3) Poi ci sono gli occupati, quelli che non dovrebbero proprio stare in questo post e neanche in fila davanti alla Caritas. Loro un lavoro ce l’hanno, ma con quello che guadagnano non ce la fanno a sopravvivere. Questo è il risultato di decenni di divaricazione salariale e sociale. Con la retorica della scarsa produttività del lavoro in Italia ci si è dimenticati di spiegare che non è stata causata dal fannullonismo dei lavoratori, ma dalla scarsità di investimenti in tecnologia, in conoscenza, in formazione e in innovazione. E che si continua esattamente sulla stessa strada, godendo sui giornali perché ci sono persone che accettano lo sfruttamento pur di restare a galla.

I dati della distribuzione dei percettori del Rdc sono ancora di là da venire, il governo non sembra interessato a conoscere la platea delle sue vittime. Ancora non si sa se compariranno offerte a salari accettabili in misura necessaria a mandare al lavoro i presunti divanisti. Si sa che efficaci politiche del lavoro richiedono investimenti uniti a un’idea di futuro che indirizzi progetti e spese a creare lavoro buono e a contenere il lavoro dequalificato e sottopagato. L’idea di futuro della destra sono il ponte sullo stretto, la diga foranea di Genova, i commissari, la flat tax, i condoni, la defiscalizzazione, insomma tutto il rosario di costosissime chiacchiere e misure che, in larga parte, è stata anche l’idea di futuro del centrosinistra. Per questo ciò che sta accadendo intorno al Pnrr è ancora più offensivo: Conte, che ha fatto bene il suo mestiere, ha ottenuto risorse in misura superiore alle aspettative più rosee.
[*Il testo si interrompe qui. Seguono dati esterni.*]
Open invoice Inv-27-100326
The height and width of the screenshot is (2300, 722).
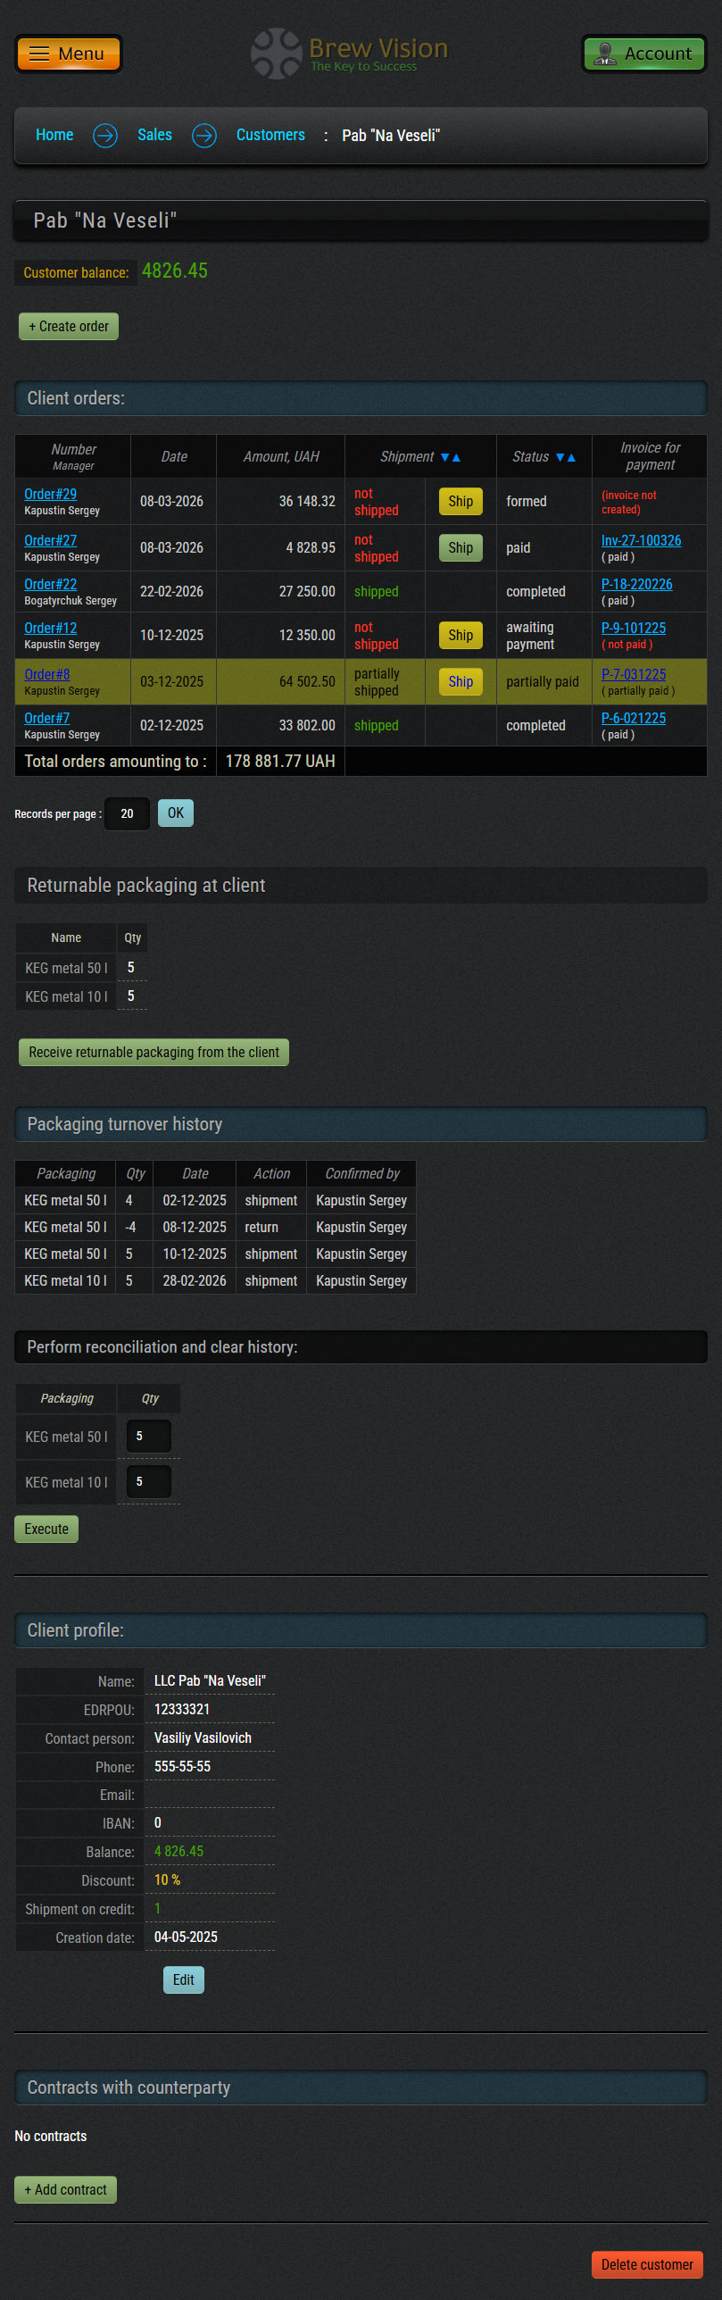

L’operato del governo Meloni sta producendo un gigantesco spreco di risorse, foraggiando la rendita dei soliti prenditori a scapito della spesa per sviluppo. Così non cambia mai niente.

Su una questione i detrattori del Rdc non hanno poi tutti i torti: almeno per i percettori occupabili qualche iniziativa i comuni avrebbero potuto metterla in campo. Con l’impegno dei sindaci e qualche finanziamento in passato sono stati istituiti i lavori socialmente utili et similia per collegare l’erogazione di sussidi all’attività di lavoro assistito. Qualche sindaco lo fa anche adesso, ma i più si sono ben guardati dal prendersi una rogna simile. Meglio pontificare e deplorare il divanismo, occupati ad aumentarsi lo stipendio sbandierando le grandi responsabilità a cui sono sottoposti.

Meloni oggi combatte contro i poveri, domani lo farà col ceto medio finalmente ridotto in povertà. Per questo è sperabile una grande mobilitazione nell’autunno.